Form in real contracts

“A verbal contract isn’t worth the paper it’s written on,” said Samuel Goldwyn, an American-Polish film producer.

As a general rule, parties only need to consent to the terms of their contract so as to perfect or give effect to it—that is, they become bound to what has been expressly stipulated and all the consequences which, according to their nature, may be in keeping with good faith, usage and law. But, some contracts must be in a particular form when they are required by law, for their enforceability or to create a binding effect against third persons.

For instance, a sale of a piece of land or any interest therein is void if it was transacted through an agent whose authority is not in written form. Likewise, the donation of real property shall be valid only if it was made in a public document, specifying that the property donated and the value of the charges which the donee must satisfy.

Meanwhile, the following contracts must be in writing so that they become enforceable: (a) an agreement that by its terms is not to be performed within a year from the making thereof; (b) a special promise to answer for the debt, default or miscarriage of another; and (c) an agreement for the leasing for a longer period than one year, or for the sale of real property or of an interest therein.
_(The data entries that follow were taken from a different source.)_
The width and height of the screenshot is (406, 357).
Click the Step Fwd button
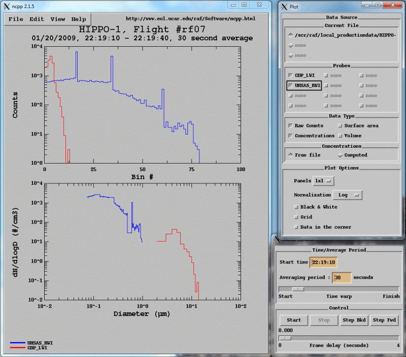[x=385, y=320]
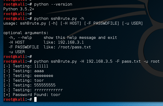
Task: Click the '/root/pass.txt' example path
Action: (x=74, y=47)
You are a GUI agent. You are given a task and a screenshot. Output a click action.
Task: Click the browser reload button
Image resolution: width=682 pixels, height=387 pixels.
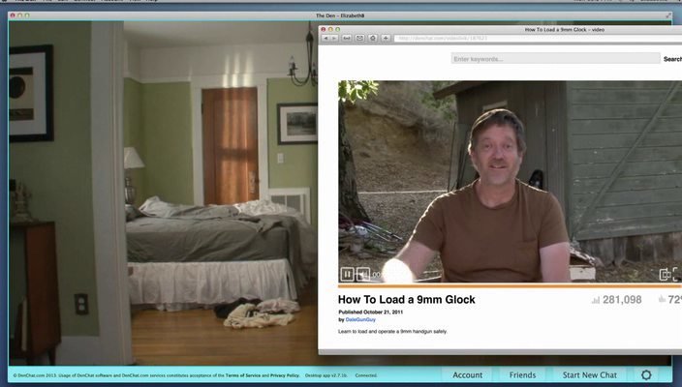345,38
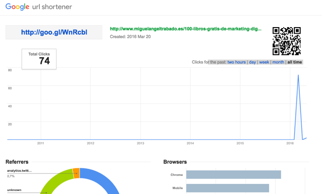Click the Total Clicks 74 box
This screenshot has height=194, width=322.
click(x=39, y=59)
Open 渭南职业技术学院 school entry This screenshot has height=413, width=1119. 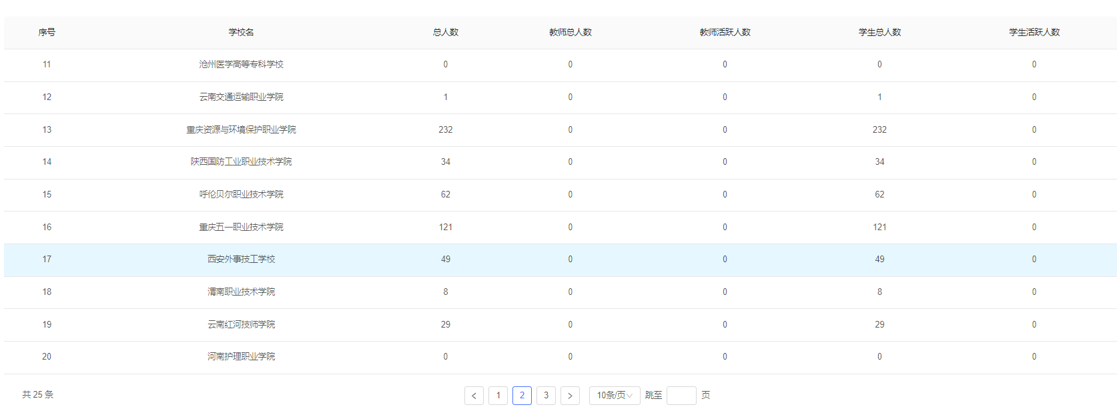[x=241, y=292]
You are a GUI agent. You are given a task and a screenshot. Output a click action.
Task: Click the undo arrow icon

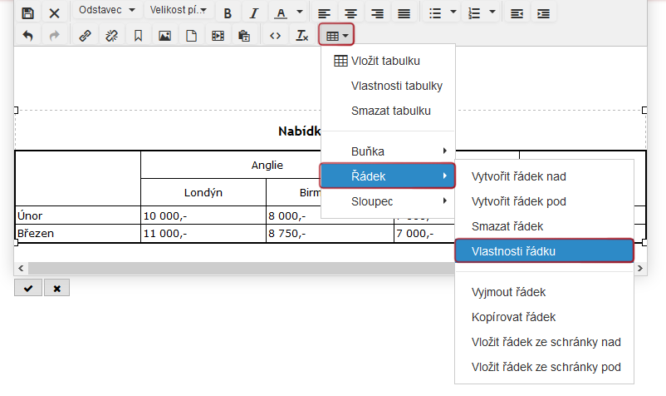click(x=27, y=36)
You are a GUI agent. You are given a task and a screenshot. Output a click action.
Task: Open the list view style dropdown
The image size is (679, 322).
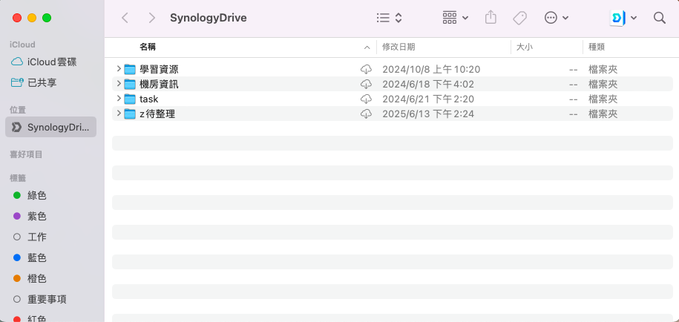tap(389, 18)
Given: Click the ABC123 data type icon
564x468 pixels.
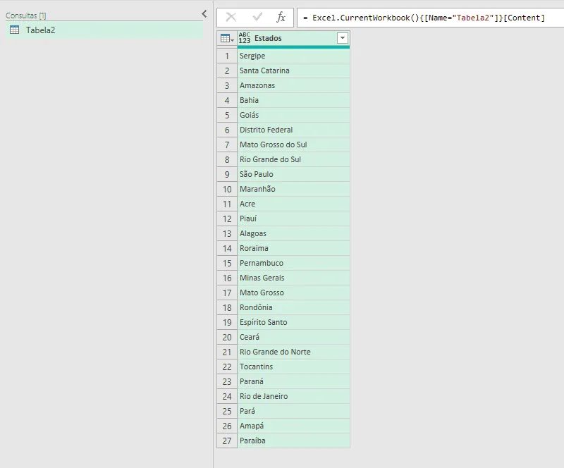Looking at the screenshot, I should [245, 38].
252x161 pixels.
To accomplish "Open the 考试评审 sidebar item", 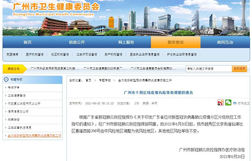I will tap(13, 88).
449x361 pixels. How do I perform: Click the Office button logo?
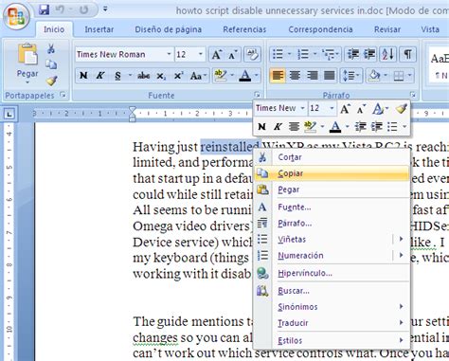coord(16,16)
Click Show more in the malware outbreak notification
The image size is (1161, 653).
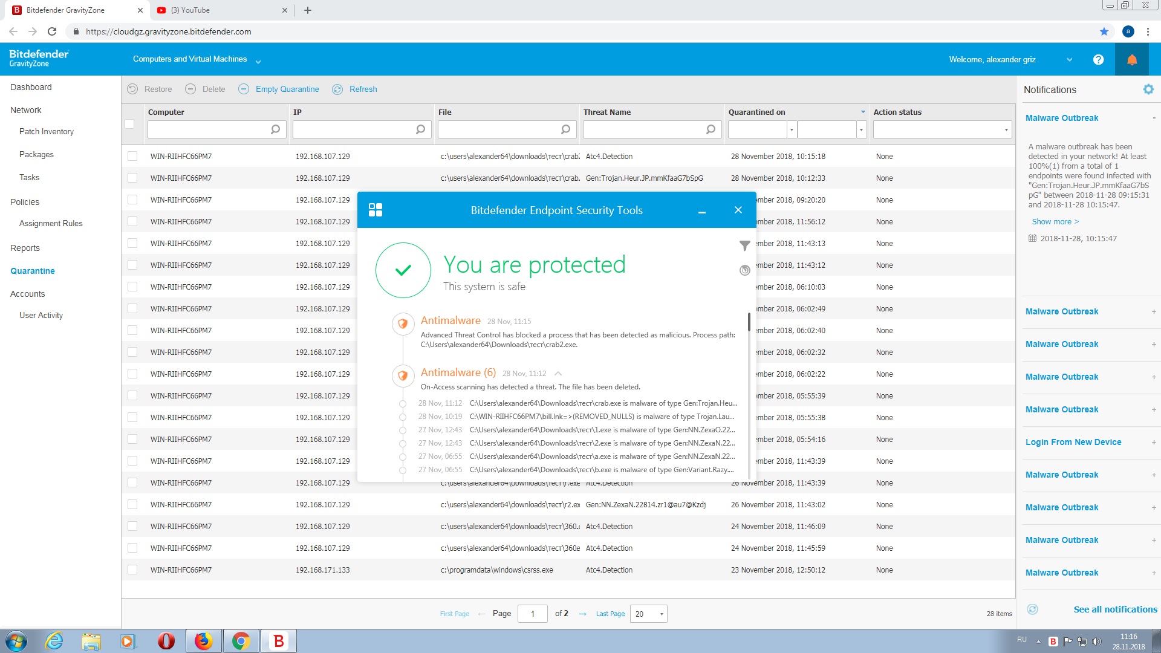(x=1055, y=222)
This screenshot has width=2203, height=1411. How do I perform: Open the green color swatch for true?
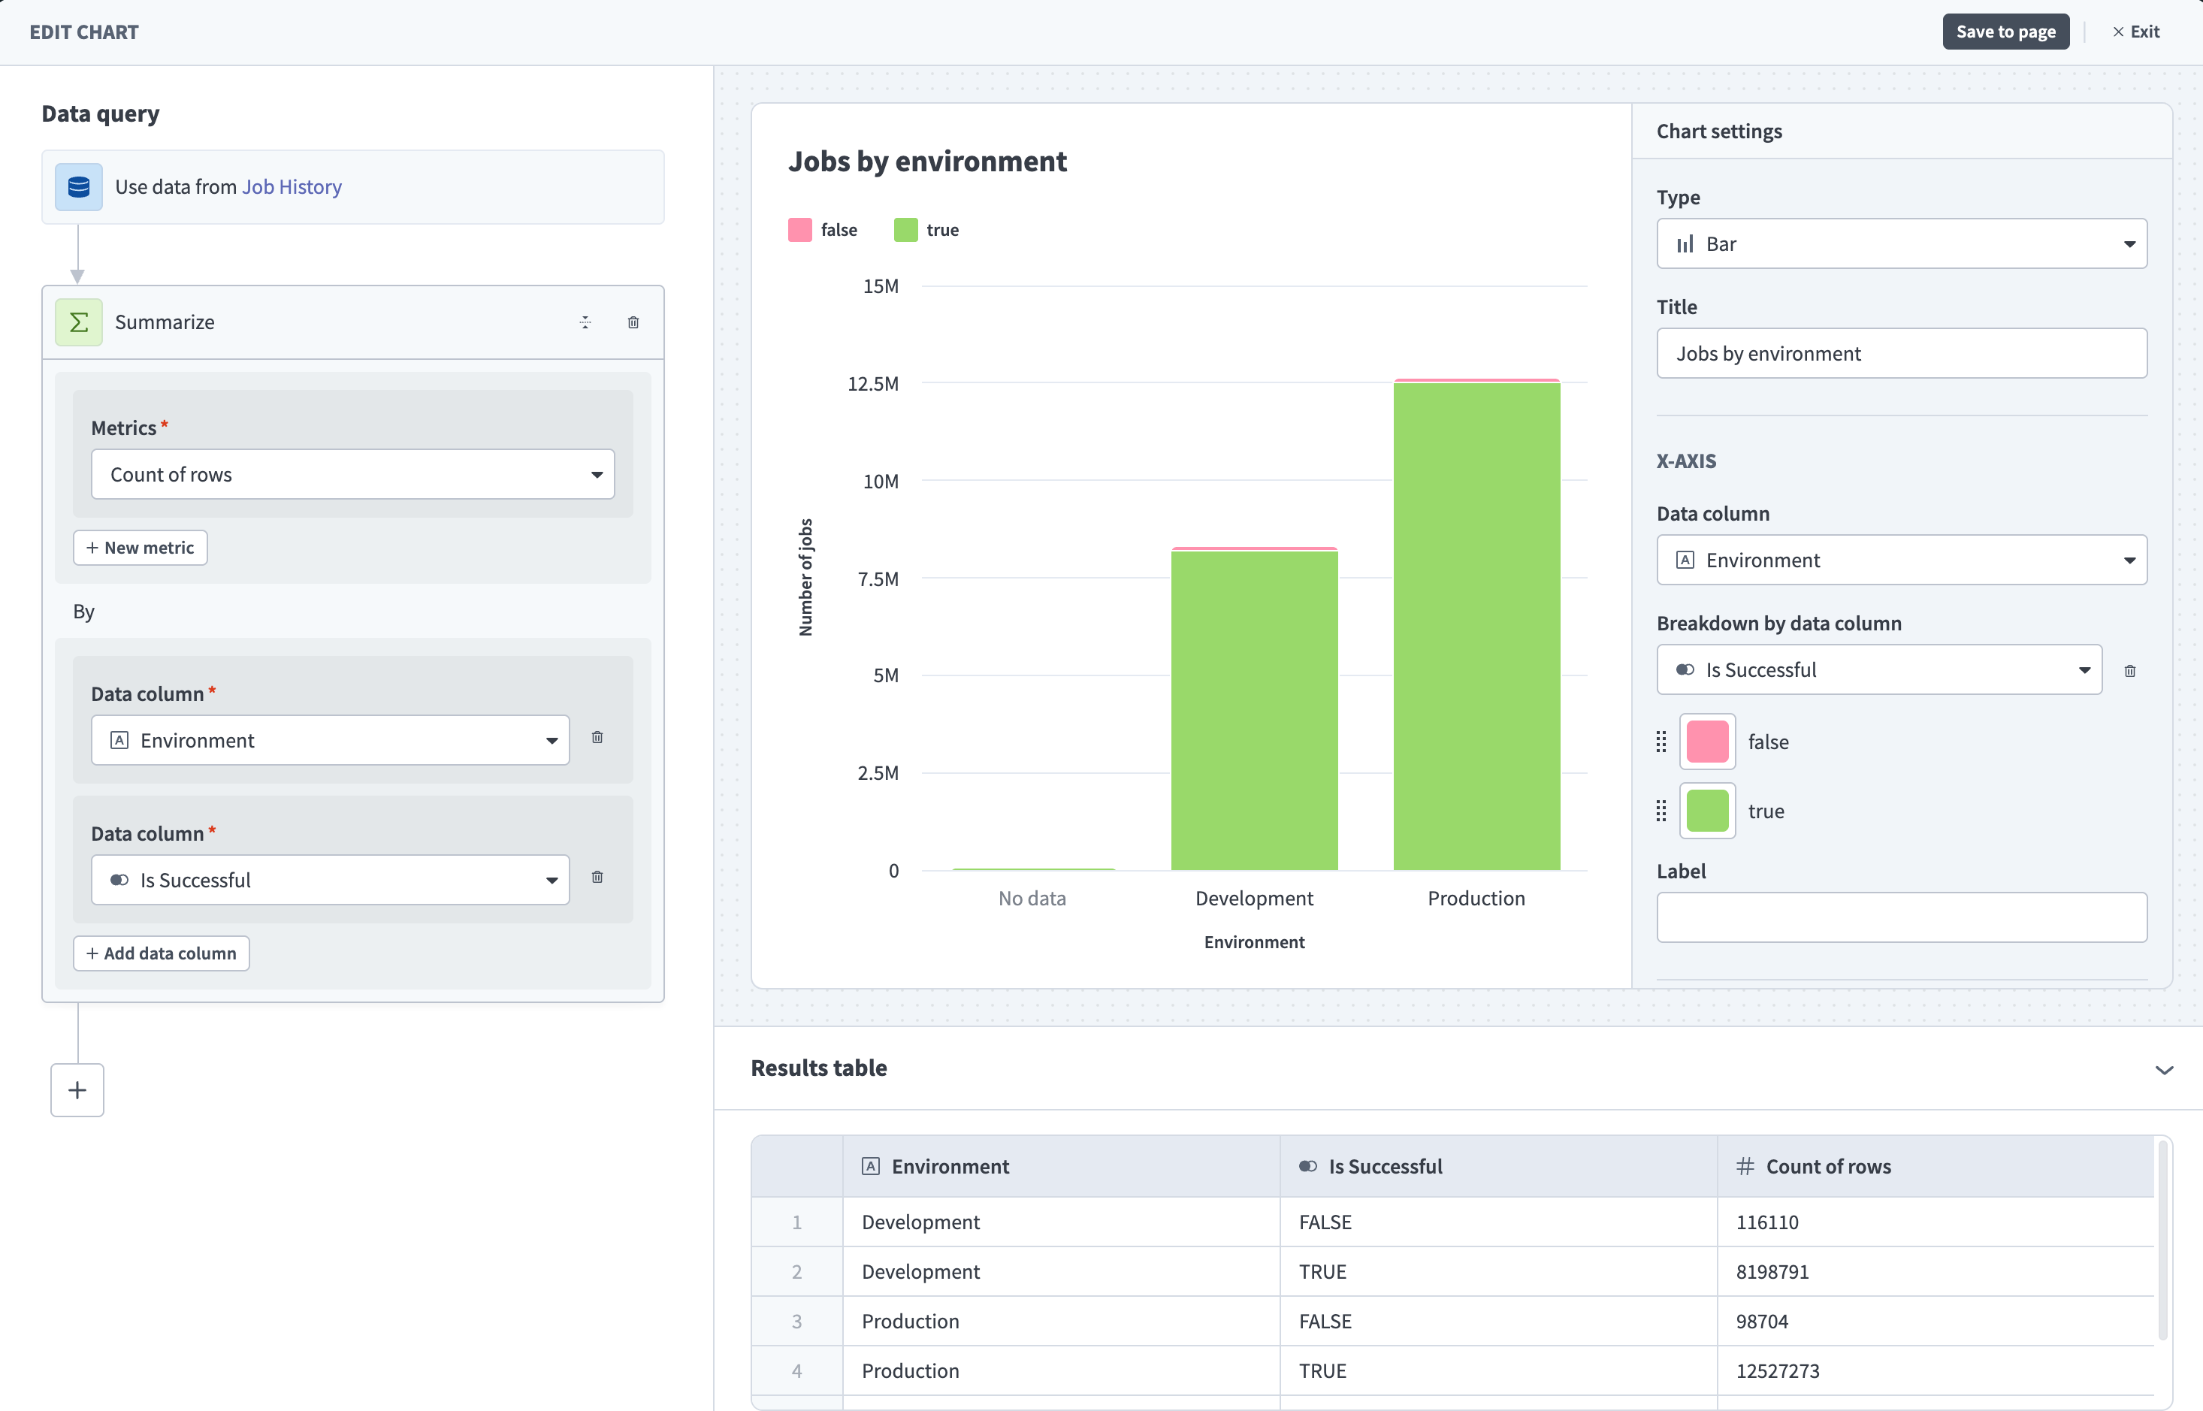tap(1707, 811)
Nevertheless, parties failing to comply with this requirement are deemed to have ratified their unenforceable contracts either by the failure to object to the presentation of oral evidence to prove the same or by the acceptance of benefits under them.

Moreover, the following acts and contracts, among others, must appear in a public document: (a) those which create, transmit, modify or extinguish real rights over real property; and (b) those involving the power to administer property, or any other power which has for its object an act appearing or which should appear in a public document or should prejudice a third person.

In Tapec v. Court of Appeals, the Supreme Court held that failure to comply with this Article would not affect the validity of a contract between the parties involved, as it merely insures its efficacy.

A contract is converted to a public document when it has been notarized. In this regard, the Supreme Court has consistently held that in notarizing a document, the notary public must have personally acknowledged the same before the contracting or executing parties, who represent that they affixed their signatures for the purposes stated therein and declaring the same as their free and voluntary act and deed. Thereafter, the notary public affixes his notarial seal on the instrument which certifies the due execution of the document and thus, converts it into a public document, which on its face is entitled to full faith and credit.

To overcome the presumption of regularity in notarizing the document, there must be presented clear and convincing contrary evidence. Absent this evidence, the presumption must be upheld.

Notaries public were subjected to disciplinary action for failing to perform their duties as such. For instance, in Dela Cruz v. Zabala, the Supreme Court revoked the notary public’s commission and disqualified him from being commissioned as such for two years for notarizing a deed of sale of a piece of land merely based on the documents presented to him, and upon the appearance of persons fraudulently claiming to be the contracting parties.

In finding the notary public’s acts as grossly negligent, the Supreme Court held that a notary public should only notarize the document when the persons who signed the same are the very same persons who executed and personally appeared before him to attest to the contents and veracity thereof.

In De Jesus v. Malit, the Supreme Court suspended the notary public from practice of law for one year, immediately revoked her notarial commission, and perpetually disqualified her from being commissioned as such after notarizing unsigned legal documents.

Meanwhile, in Japitana v. Parado, the Supreme Court suspended a lawyer from his practice for two years and permanently disqualified him from being commissioned as a notary public upon finding that he had knowingly notarized documents despite the absence of a notarial commission.

Moreover, even if he was validly commissioned as a notary public, the Supreme Court noted that he erroneously notarized the deed of real estate mortgage and affidavit of conformity with the executing parties who had merely presented to him their Residence Certificates or Community Tax Certificates.